Sponsor: Beijing BiotechEnrolling: 241 location
RECRUITINGNCT06513429

IM19 CAR-T Cell Therapy in Refractory Systemic Lupus Erythematosus (SLE)

The study is a single-arm, open-label clinical trial intended to recruit 6 refractory SLE subjects who meet the inclusion and exclusion criteria. The subjects will receive IM19...

Sponsor: Peking University Third HospitalEnrolling: 61 location

Frequently Asked Questions

There are currently 2 clinical trials for Refractory Systemic Lupus Erythematosus, with 2 actively recruiting participants. These include trials across all phases from early-stage Phase 1 to late-stage Phase 3.

To join a clinical trial for Refractory Systemic Lupus Erythematosus, review the eligibility criteria on the trial detail pages, then talk to your doctor about whether a trial is right for you. Your doctor can help you evaluate the potential benefits and risks.

Phase 3 trials are large-scale studies that test whether a treatment is effective and monitor side effects. There are 0 Phase 3 trials for Refractory Systemic Lupus Erythematosus, representing treatments closest to potential FDA approval.

Clinical trials follow strict safety protocols overseen by Institutional Review Boards (IRBs) and the FDA. Participants are monitored closely and can withdraw at any time. Always discuss risks and benefits with your healthcare provider before enrolling.

Sources: ClinicalTrials.gov, FDA
Last updated:

Trial data sourced from the ClinicalTrials.gov API. This site does not provide medical advice, always talk to your doctor about clinical trial participation.

For this entity, the underlying data on this page comes from the NIH ClinicalTrials.gov registry. The breakdown above is the federal record; the paragraphs below add the per-entity context that makes the headline numbers usable for a real decision rather than just a data lookup.

The methodology behind every numeric value on this page is publicly documented on the the NIH ClinicalTrials.gov registry portal and described in detail on this site’s methodology page.
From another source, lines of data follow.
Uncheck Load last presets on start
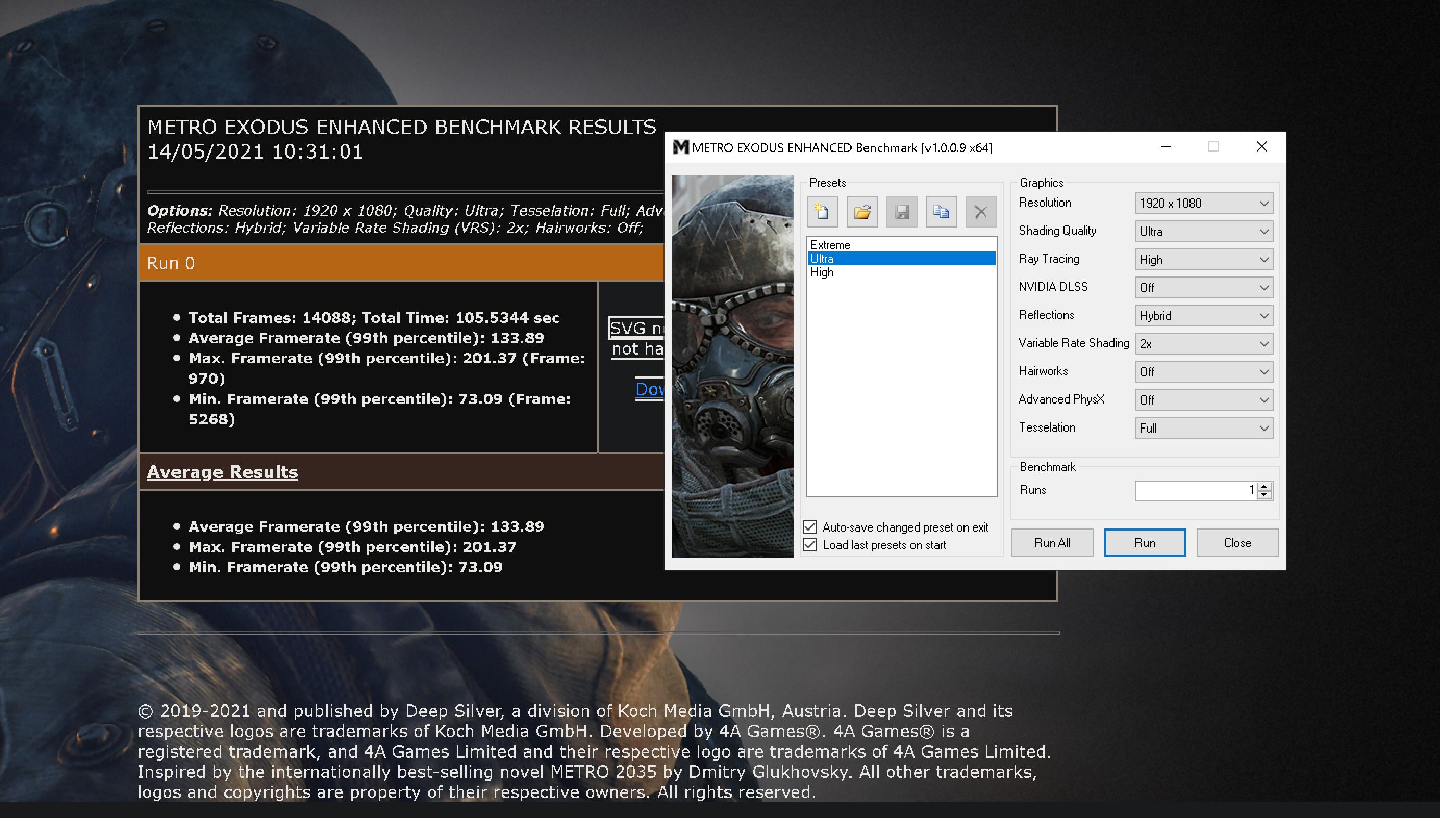 [810, 545]
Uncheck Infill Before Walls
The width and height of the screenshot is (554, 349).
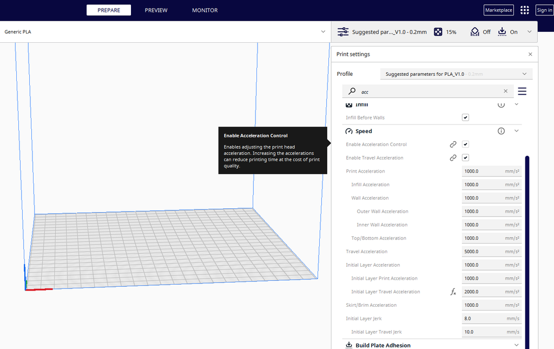(x=465, y=117)
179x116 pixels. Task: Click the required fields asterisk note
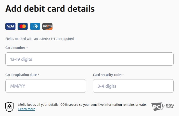[x=40, y=39]
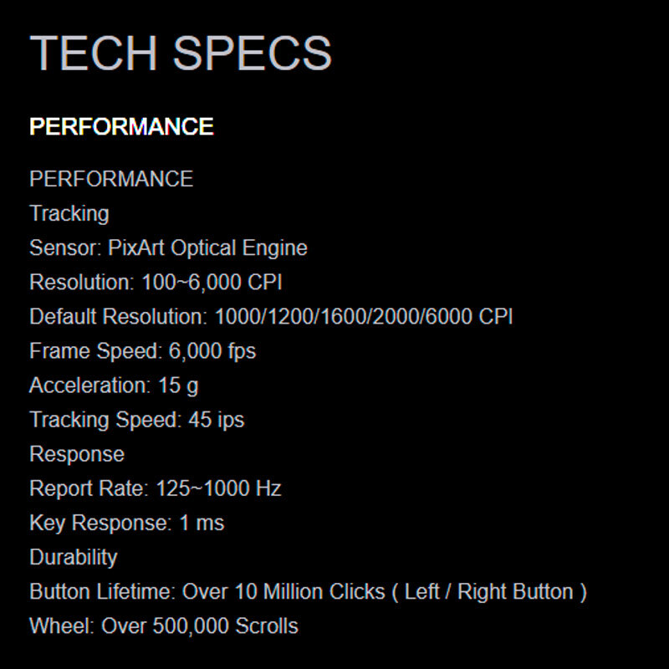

Refresh cadence varies by underlying series; the page surfaces the as-of date for each number so readers can trace any figure back to the source release.

For readers using this page as a decision input, the related-entity pages elsewhere on the site provide the comparison set. The most useful comparison for this entity is typically a peer within active and historical clinical trials with similar size, similar exposure, or similar geography — not the national-level summary alone.